Set exercise —
Reproduce the following data verbatim, beginning at the line that contains "Viewport: 363px width, 251px height." and stopping after the line that contains "Action: 262,256".

[Records]
━━━

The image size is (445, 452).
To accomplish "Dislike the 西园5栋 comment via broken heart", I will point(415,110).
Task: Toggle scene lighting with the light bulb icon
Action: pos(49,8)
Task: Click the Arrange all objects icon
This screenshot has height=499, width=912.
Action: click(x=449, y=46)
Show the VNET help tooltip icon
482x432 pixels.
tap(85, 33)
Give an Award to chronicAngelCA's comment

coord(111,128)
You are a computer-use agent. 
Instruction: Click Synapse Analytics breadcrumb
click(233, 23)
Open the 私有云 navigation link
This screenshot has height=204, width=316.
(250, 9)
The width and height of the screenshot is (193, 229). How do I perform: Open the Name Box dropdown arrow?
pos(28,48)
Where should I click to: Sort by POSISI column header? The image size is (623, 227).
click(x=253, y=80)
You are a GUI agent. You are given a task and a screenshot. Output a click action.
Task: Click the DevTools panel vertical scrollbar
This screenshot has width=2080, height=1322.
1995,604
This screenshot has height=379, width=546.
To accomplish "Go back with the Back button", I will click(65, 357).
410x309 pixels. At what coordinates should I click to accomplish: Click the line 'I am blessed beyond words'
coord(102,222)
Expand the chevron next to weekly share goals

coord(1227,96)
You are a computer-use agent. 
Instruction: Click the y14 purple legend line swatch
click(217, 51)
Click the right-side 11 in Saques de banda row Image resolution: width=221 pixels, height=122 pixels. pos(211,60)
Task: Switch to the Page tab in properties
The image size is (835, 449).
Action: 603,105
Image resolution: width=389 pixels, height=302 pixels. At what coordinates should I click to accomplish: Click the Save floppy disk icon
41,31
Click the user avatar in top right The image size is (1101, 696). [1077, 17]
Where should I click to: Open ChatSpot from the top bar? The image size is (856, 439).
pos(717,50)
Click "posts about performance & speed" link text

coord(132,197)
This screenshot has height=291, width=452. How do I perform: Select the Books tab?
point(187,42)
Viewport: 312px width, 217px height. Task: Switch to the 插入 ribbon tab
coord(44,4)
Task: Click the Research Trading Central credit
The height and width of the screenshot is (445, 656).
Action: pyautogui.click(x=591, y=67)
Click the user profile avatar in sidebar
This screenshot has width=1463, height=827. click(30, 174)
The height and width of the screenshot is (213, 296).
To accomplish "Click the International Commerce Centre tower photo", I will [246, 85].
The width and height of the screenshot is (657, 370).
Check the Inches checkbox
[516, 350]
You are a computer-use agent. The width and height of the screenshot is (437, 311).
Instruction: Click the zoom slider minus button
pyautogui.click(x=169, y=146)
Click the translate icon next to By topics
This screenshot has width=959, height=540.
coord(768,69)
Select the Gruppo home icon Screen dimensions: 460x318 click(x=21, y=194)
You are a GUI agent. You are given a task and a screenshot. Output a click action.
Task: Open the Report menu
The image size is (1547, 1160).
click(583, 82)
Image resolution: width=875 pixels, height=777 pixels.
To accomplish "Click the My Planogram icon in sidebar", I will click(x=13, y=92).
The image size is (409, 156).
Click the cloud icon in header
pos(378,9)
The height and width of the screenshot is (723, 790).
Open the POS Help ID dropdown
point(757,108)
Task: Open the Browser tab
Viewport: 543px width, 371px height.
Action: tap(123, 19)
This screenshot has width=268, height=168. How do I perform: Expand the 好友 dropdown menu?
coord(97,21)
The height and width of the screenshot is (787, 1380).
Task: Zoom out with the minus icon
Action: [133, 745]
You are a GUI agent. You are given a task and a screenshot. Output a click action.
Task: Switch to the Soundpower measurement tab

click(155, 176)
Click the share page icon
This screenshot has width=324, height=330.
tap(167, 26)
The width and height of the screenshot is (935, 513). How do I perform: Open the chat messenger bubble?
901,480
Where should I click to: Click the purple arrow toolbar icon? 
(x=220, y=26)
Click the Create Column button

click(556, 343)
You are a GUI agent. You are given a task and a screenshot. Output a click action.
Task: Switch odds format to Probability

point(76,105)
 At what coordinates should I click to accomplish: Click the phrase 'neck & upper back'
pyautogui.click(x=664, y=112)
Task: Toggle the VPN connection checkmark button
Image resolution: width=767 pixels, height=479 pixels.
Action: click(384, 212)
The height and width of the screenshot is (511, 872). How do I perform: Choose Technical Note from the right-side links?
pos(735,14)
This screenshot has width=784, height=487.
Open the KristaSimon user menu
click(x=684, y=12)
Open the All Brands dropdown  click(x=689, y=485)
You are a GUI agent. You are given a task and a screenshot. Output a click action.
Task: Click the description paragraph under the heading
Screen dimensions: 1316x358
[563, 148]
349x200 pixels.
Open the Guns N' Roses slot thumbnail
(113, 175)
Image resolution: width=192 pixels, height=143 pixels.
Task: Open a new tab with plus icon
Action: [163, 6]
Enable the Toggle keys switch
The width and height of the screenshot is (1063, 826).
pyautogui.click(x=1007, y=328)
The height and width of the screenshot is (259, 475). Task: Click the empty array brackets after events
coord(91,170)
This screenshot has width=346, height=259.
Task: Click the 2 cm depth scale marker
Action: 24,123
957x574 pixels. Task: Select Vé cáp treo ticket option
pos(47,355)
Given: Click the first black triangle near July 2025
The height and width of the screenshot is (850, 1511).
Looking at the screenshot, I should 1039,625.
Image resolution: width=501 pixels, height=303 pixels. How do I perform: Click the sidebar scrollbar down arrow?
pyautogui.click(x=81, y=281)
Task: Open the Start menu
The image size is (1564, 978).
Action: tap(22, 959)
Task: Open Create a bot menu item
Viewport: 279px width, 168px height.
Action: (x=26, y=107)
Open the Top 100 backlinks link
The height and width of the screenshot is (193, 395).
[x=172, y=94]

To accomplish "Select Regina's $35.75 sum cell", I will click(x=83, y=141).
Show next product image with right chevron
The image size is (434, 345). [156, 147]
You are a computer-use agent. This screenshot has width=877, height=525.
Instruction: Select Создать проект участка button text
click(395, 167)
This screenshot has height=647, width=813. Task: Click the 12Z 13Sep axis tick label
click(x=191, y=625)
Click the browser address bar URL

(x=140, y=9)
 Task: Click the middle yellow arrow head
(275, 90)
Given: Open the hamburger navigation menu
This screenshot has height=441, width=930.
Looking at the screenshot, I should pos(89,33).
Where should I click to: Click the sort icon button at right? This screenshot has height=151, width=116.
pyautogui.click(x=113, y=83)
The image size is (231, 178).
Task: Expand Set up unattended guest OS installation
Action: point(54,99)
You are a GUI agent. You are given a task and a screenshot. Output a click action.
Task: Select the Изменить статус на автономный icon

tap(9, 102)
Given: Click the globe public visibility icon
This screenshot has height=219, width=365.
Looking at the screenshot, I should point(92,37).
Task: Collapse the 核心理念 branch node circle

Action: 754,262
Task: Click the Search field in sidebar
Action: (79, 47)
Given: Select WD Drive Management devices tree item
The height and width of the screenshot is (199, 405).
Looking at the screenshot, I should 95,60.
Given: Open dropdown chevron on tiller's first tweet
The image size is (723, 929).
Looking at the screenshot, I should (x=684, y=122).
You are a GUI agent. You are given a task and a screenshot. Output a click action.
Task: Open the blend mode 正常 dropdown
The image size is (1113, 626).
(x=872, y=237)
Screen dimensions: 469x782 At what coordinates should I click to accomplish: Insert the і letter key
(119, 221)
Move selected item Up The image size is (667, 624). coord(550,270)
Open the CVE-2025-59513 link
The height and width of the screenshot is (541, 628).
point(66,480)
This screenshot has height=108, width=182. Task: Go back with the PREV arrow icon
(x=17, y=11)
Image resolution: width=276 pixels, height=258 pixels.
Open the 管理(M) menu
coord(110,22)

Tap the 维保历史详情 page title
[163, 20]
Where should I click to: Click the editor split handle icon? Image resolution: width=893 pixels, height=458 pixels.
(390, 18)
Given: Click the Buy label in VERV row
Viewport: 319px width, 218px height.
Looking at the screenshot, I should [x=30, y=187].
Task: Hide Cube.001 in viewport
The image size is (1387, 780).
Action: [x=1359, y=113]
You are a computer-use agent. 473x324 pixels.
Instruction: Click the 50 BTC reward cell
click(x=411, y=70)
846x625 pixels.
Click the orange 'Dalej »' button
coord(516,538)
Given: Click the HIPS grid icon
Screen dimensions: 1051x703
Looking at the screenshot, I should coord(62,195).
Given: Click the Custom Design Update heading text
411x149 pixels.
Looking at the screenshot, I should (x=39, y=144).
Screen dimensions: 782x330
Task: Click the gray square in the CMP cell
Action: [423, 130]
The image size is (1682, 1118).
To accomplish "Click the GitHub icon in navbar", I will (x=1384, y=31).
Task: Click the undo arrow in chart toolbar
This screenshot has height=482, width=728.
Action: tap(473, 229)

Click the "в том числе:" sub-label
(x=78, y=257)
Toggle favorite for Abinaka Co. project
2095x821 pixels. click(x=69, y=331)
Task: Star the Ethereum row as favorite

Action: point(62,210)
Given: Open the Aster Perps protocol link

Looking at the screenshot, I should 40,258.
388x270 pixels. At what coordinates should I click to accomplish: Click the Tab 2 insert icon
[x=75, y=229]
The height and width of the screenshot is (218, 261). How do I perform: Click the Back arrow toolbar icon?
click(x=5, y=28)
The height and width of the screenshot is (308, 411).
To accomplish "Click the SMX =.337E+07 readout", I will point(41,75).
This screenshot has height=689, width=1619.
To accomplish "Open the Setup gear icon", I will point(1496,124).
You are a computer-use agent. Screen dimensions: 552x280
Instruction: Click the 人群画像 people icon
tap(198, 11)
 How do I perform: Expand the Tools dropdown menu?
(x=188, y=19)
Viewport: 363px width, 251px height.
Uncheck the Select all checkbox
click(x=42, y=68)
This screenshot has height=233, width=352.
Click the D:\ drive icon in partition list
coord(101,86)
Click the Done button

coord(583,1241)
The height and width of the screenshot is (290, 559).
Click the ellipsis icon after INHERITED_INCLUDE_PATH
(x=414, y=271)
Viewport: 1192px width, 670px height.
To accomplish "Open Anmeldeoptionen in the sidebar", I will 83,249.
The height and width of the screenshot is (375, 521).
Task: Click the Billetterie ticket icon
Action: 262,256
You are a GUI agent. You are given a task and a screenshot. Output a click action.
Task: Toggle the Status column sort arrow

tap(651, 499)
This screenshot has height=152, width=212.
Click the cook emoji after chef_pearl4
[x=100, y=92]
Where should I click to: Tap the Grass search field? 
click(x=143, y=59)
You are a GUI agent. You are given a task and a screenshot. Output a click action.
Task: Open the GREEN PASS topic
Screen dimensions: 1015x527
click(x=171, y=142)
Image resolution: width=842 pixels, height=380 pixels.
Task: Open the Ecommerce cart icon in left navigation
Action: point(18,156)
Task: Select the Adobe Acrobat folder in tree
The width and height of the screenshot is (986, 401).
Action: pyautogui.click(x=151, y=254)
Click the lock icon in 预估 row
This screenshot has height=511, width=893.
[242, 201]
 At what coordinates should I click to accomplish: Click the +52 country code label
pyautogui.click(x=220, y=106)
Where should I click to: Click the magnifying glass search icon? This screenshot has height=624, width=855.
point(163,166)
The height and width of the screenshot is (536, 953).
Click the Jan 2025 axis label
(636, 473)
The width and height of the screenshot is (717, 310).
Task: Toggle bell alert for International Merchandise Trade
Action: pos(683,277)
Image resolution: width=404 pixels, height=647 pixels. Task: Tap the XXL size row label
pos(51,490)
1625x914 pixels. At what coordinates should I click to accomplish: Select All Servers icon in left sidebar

━━━

Solution to the problem —
Viewport: 363px width, 251px height.
Uncheck the Select all checkbox
click(x=42, y=68)
This screenshot has height=233, width=352.
Click the D:\ drive icon in partition list
coord(101,86)
Click the Done button

coord(583,1241)
The height and width of the screenshot is (290, 559).
Click the ellipsis icon after INHERITED_INCLUDE_PATH
(x=414, y=271)
Viewport: 1192px width, 670px height.
To accomplish "Open Anmeldeoptionen in the sidebar", I will 83,249.
The height and width of the screenshot is (375, 521).
Task: Click the Billetterie ticket icon
Action: 262,256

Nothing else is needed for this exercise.